ダウ3万ドル割れということで、私は以下の記事を思い出します。以下引用します。

過去記事(2020年12月)

ダウ平均株価は、2020年11月24日にはじめて30,000ドルを突破しました。

速いスピードです。

ダウ平均株価推移

ダウ平均株価の推移は、下図の通りです。

ダウ平均株価 到達日 所要日数
$ 10,000 1999年3月29日
$ 20,000 2017年1月25日 6,512日(17.8年
$ 30,000 2020年11月24日 1,399日(3.8年

  • 1万ドルから2万ドル突破までは、約18年
  • 2万ドルから3万ドル突破までは、約4年

1万ドル → 2万ドルは、ITバブル崩壊とリーマンショックを挟みます。2万ドル → 3万ドルもコロナショックを挟みますが、同年に回復済と凄まじい騰勢。

もちろん、

  • 1万ドルから2万ドルは、2倍の増加幅
  • 2万ドルから3万ドルは、1.5倍の増加幅

ですが、それを加味しても速い。

緩和的な金融政策

背景には、中央銀行(FRB)の金融政策を見いだせます。具体的には、以下2点。

  1. 利下げ
  2. 国債・社債の購入

「物価」と「資産価格」が乖離

ともない、消費者物価(CPI)」と「資産価格」の乖離も拡大しています(緑部分)。

この点、かなり気になっています。昔日の日銀レポートにもある通り、バブル生成を見る際の1つの要素となっています。

ご参考まで、日銀のレポートを載せておきます。

考えられるシナリオ

  • コロナ状況が良化 → 金融緩和縮小を市場が意識 → 長期金利低下 → 株価調整

ダウ平均3万ドル。4年で1万ドル上昇。資産価格と物価の乖離も。
ダウ平均株価は3万ドル到達。4年で1万ドル上昇。資産価格と物価の乖離も。 ダウ平均株価は、2020年11月24日にはじめて30,0...

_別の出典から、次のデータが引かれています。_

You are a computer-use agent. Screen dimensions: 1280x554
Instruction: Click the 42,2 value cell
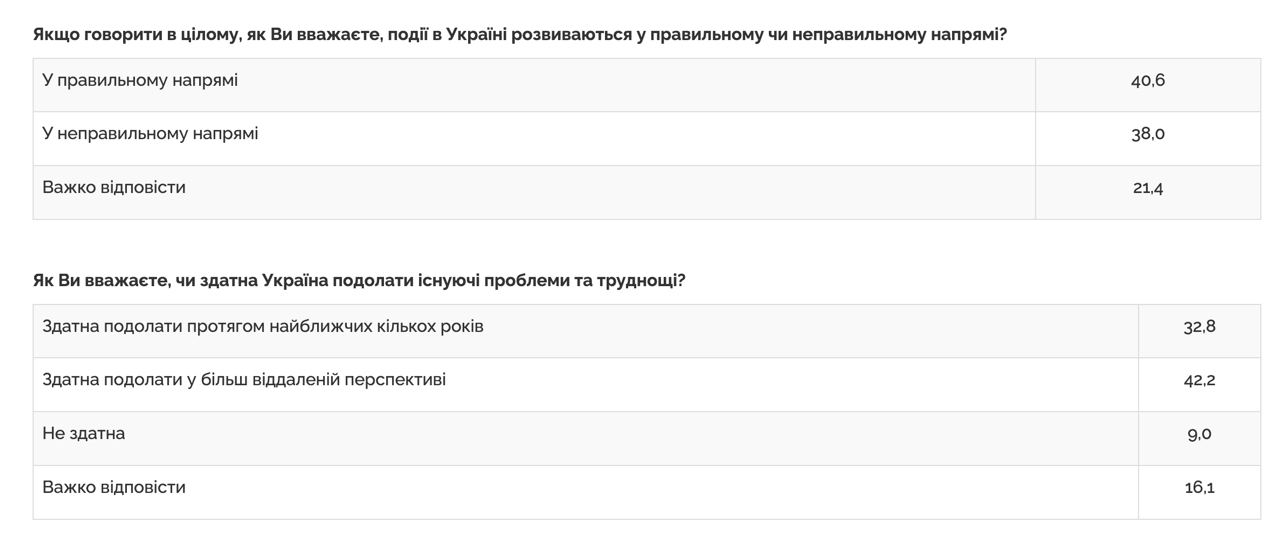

当時インフレは警戒しておらず、考えられるシナリオで「長期金利低下」と記しており、その点が外れていますね。

一方、「株価上昇の要因はあくまで金融緩和であり、資産価格と物価の乖離からバブルを懸念。そして、金融緩和縮小に向かえば調整」という流れを記していました。

現在はそのシナリオ(ただ、これを記した後1年間も株価は上昇。マクロ状況は把握しても、タイミングは読みづらいということでしょうか)。

合っていた部分、外れていた部分、それぞれありますね。

このように記録をつけて、当時の考えを振り返る。すると内省(客観的な視点から自身の考えを振り返る)するきっかけになる。投資以外にも言えそうですね。

たまたま「3万ドル割れ」と今朝のニュースで目にして思い出しただけですが、意味のある作業のように思います。

書いていたから思い出す、内省するきっかけとなる。投資に限らず日常や仕事の気づきも、同様の作業に意義があるように思います。